Activity:
The first line of the entries and each line after it, through the one that contains "وب سایت (310, 1481)", are to be duplicated exactly; no picture belongs in the copy.

Screenshot grounding data:
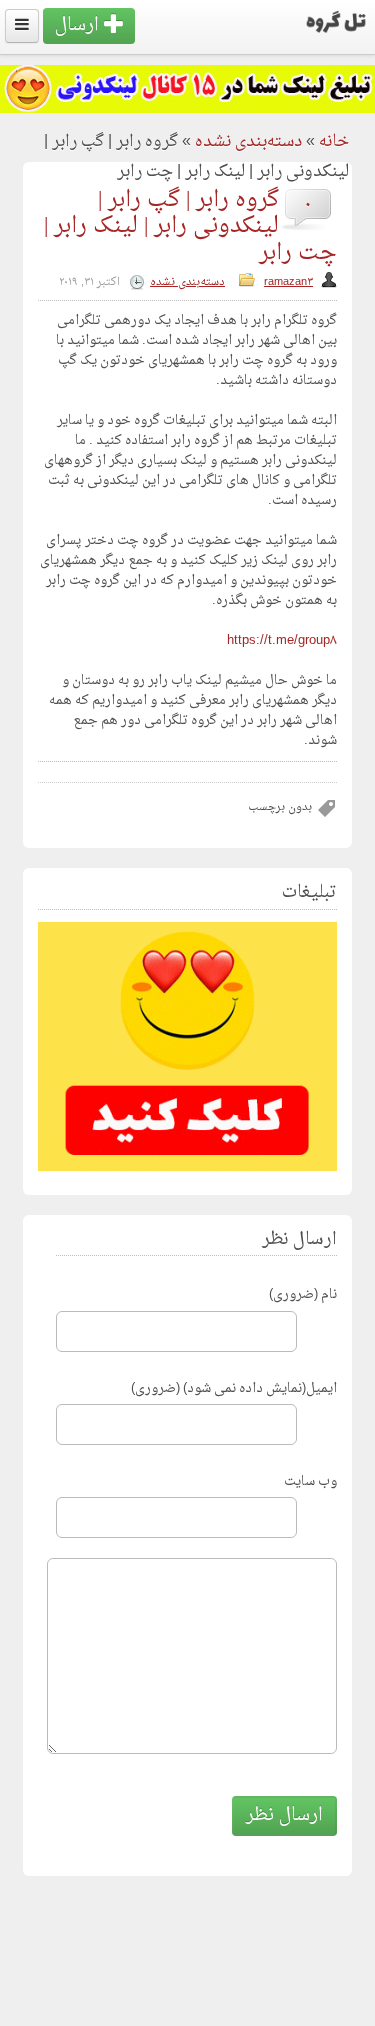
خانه (334, 142)
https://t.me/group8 (282, 640)
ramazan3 (288, 282)
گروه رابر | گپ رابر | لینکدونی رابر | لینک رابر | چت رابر (190, 226)
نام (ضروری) (303, 1294)
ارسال (79, 25)
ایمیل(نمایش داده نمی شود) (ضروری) (234, 1388)
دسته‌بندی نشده (248, 142)
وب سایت (310, 1481)
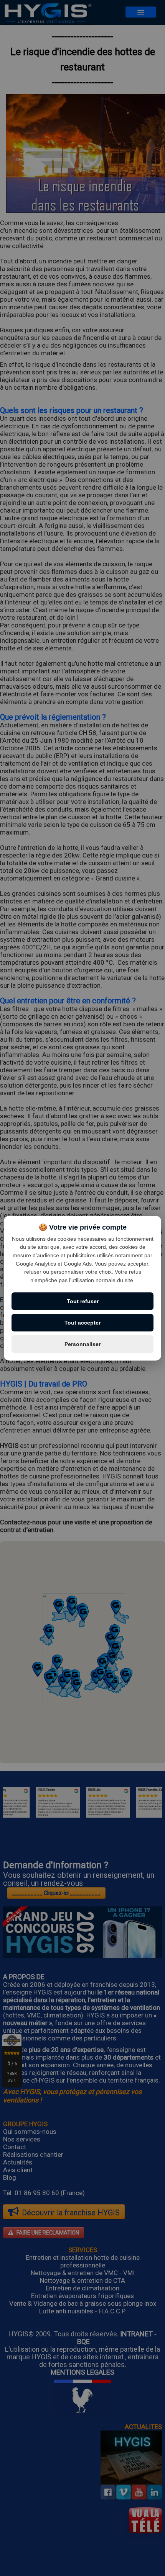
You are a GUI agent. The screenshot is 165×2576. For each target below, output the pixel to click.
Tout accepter (82, 1323)
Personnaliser (82, 1344)
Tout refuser (83, 1301)
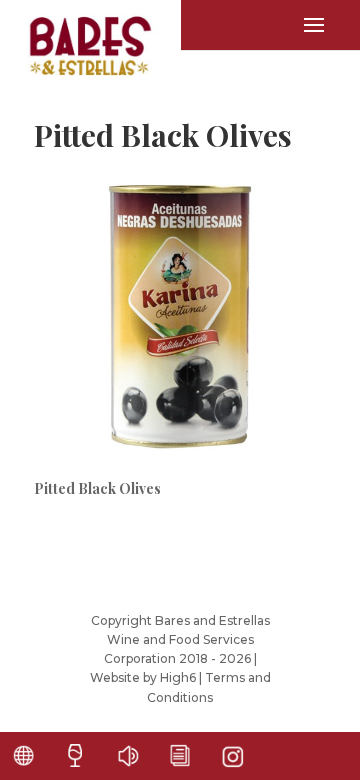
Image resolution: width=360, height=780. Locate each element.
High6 (178, 677)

Solution to this task:
خانه (334, 142)
https://t.me/group8 (282, 640)
ramazan3 (288, 282)
گروه رابر | گپ رابر | لینکدونی رابر | لینک رابر | چت رابر (190, 226)
نام (ضروری) (303, 1294)
ارسال (79, 25)
ایمیل(نمایش داده نمی شود) (ضروری) (234, 1388)
دسته‌بندی نشده (248, 142)
وب سایت (310, 1481)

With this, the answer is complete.